Seeking to get those funds into the hands of the Venezuelans fighting COVID-19, governments turned to blockchain and fintech innovation to deliver.
USDC to the rescue
In this new aid delivery flow, seized funds are released to the Guaidó government’s account at a US bank. The Guaidó government then uses those funds to mint USDC. The USDC is then sent to Airtm, a bank-and-blockchain connected dollar-denominated payment platform that powers digital dollar payments throughout North, Central, and South America. Airtm’s network of dollar-to-anything forex agents enables withdrawals to local currency in Latam bank accounts at free market (vs. government-rigged) rates. Once the USDC is received on Airtm wallets, it is then dispersed to accounts of Venezuelan healthcare workers as AirUSD (Airtm's stablecoin-backed dollar token). The healthcare workers are then able to withdraw to their local bank accounts as bolivars at free market rates, send to other users, or even spend the funds online anywhere using Airtm’s virtual debit card - bypassing the need for a bank at all. With over half a million users in Venezuela, Airtm’s network is big enough to support enough peer-to-peer transactions to make this a viable solution for day to day transactions such as paying rent.
Much of the local economy in Caracas, the urban capital and metropolis, is already a dollarized market where grocery stores and businesses quote in dollars. Scarcity of goods has continued to be a major problem under the Maduro government, and increasingly it’s now also a problem with a scarcity of dollars themselves.

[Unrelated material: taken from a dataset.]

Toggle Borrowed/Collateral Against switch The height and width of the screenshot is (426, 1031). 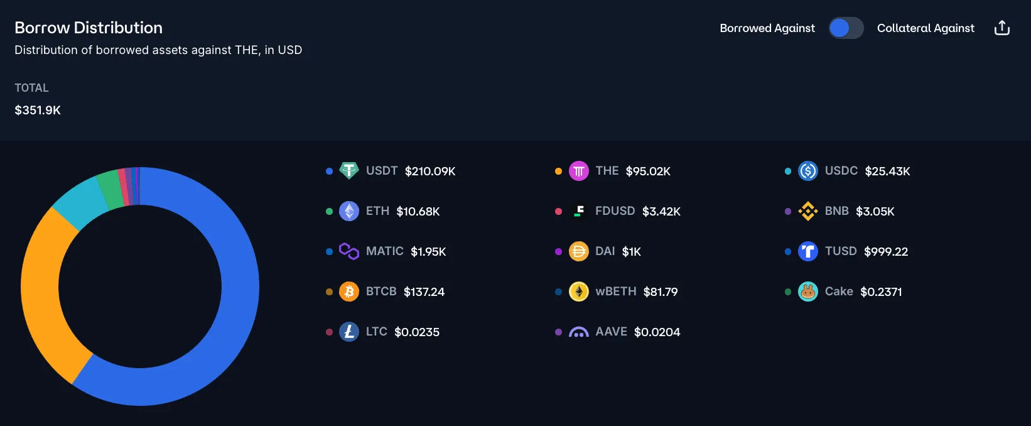coord(846,28)
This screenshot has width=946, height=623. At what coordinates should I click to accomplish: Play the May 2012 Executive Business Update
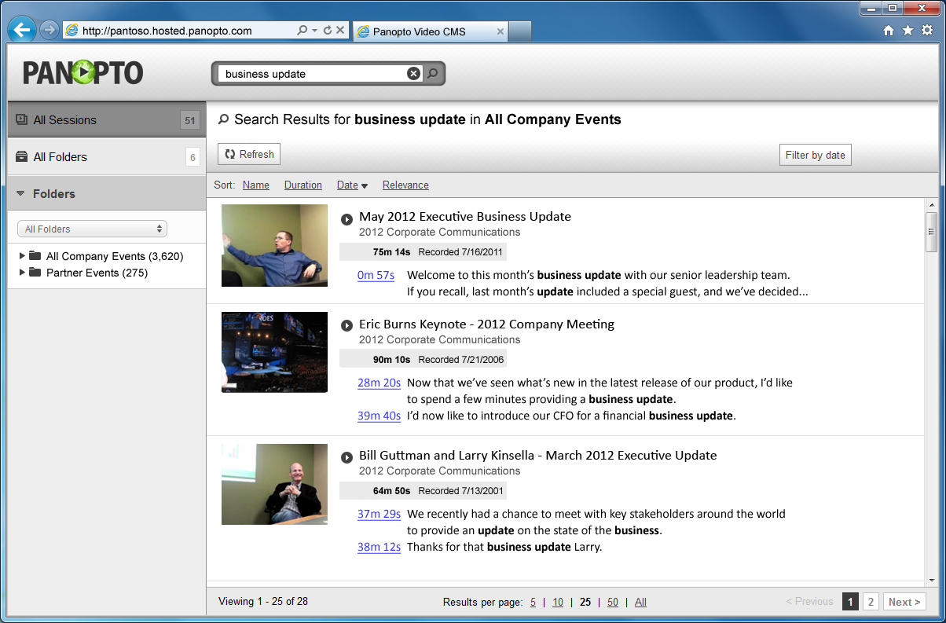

Whereas the Maduro regime imposes extreme controls and rates on funds sent directly to Venezuelan bank accounts, it has no ability to apply these controls on crypto transactions — once they’re sent on-chain they can be received into Airtm wallets seamlessly.
Similarly, Maduro can’t stop ordinary Venezuelans from setting up an account with Airtm, or accessing their funds there. While the Maduro government has said that they will attempt to block the use of Airtm’s website and app in Venezuela, anyone who has travelled will tell you VPN services are easy to set up to get around geo-blocks — Guaidó himself has even provided instructions on setting up a VPN.

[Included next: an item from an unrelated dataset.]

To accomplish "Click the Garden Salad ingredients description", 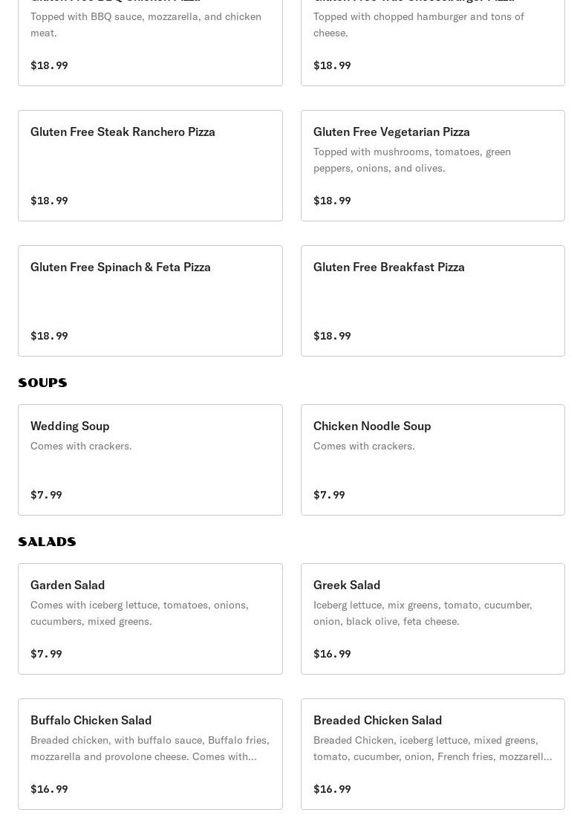I will (139, 613).
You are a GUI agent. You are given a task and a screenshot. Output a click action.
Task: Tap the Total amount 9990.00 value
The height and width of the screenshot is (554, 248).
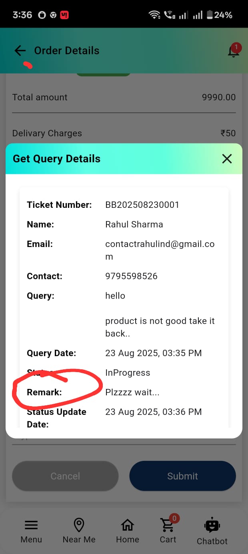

All of this is powerful, inspiring, and underscores the ability of the internet and digital currency to transform not just how value and money moves, but ultimately also the freedom of people to transact, even in the face of brutal dictatorships. It also marks a historic moment where in order to execute on foreign aid objectives, economic and political leaders have turned to stablecoins. While this may be the first time, it will no doubt not be the last as global stablecoins firmly arrive on the world stage as a foundational infrastructure in the future of the international monetary system.